Mon illustre patron et ami,
Avant-hier soir jʼai reçu votre aimable lettre du 17, et je nʼai pas dormi depuis. Vous mʼenivrez en même temps dʼamour-propre et mʼaccablez de soucis.
Avant tout je vous prie de mettre aux pieds du Roi lʼexpression de mon entier dévouement. Les volontés de S.[a] M.[ajesté] mʼimposent des devoirs.
Le Roi le veut! ce sont les paroles que prononce le héraut dʼarmes dans le parlement dʼAngleterre pour proclamer que le souverain a donné sa sanction à un bill.
Le Roi le veut: il faut obéir. Jʼessaierai donc dʼécrice cette Introduction, quelque pénétré que je sois du sentiment de mon insuffisance; je lʼessaierai, mais en tremblant. Ce nʼest pas le public [2] européen qui me fait peur: je lʼai bravé bien des fois; je redoute le jugement dʼun connaisseur accompli, placé plus haut. Il nʼest pas permis de parler dʼune façon commune sur un tel sujet: il faut combiner lʼélégance des formes avec la profondeur des pensées, et éviter la prolixité dans une matière presque inépuisable. Il est bien entendu que, si mon essai ne répond pas aux vues de S. M., il sera mis de côté et condamné à lʼoubli.

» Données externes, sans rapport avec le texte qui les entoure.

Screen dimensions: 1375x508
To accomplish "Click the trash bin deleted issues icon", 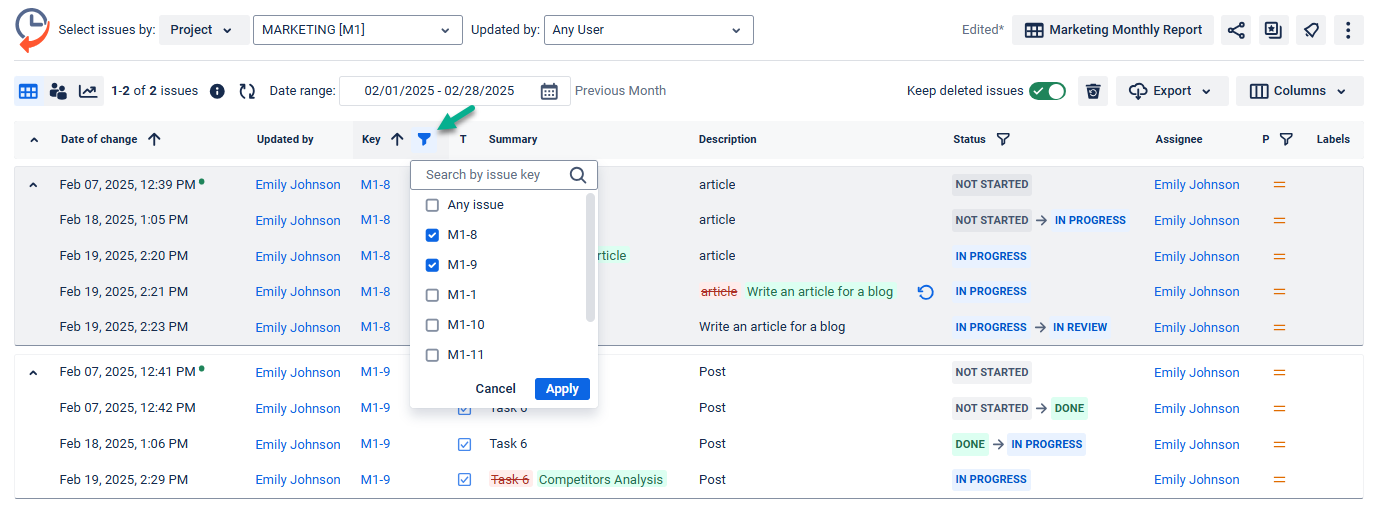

Il serait précieux pour moi dʼavoir quelques lignes signées de la main du Roi, afin de constater que ce travail si difficile et si délicat mʼa été confié à moi individuellement, et non pas en ma qualité de membre du Comité académique dont je désire être dispensé, ainsi que jʼai eu lʼhonneur de le marquer à Son Excellence M. le ministre de lʼinstruction publique.
[3] Jʼai beaucoup médité sur les perfectionnements dont la nouvelle édition des Œuvres de Frédéric le Grand sera susceptible. Si S. M. mʼaccordait la grâce dʼoser mettre sous Ses yeux le résultat de mes réflexions, jʼaurais peut-être à présenter des vues utiles à quelques détails de lʼexécution.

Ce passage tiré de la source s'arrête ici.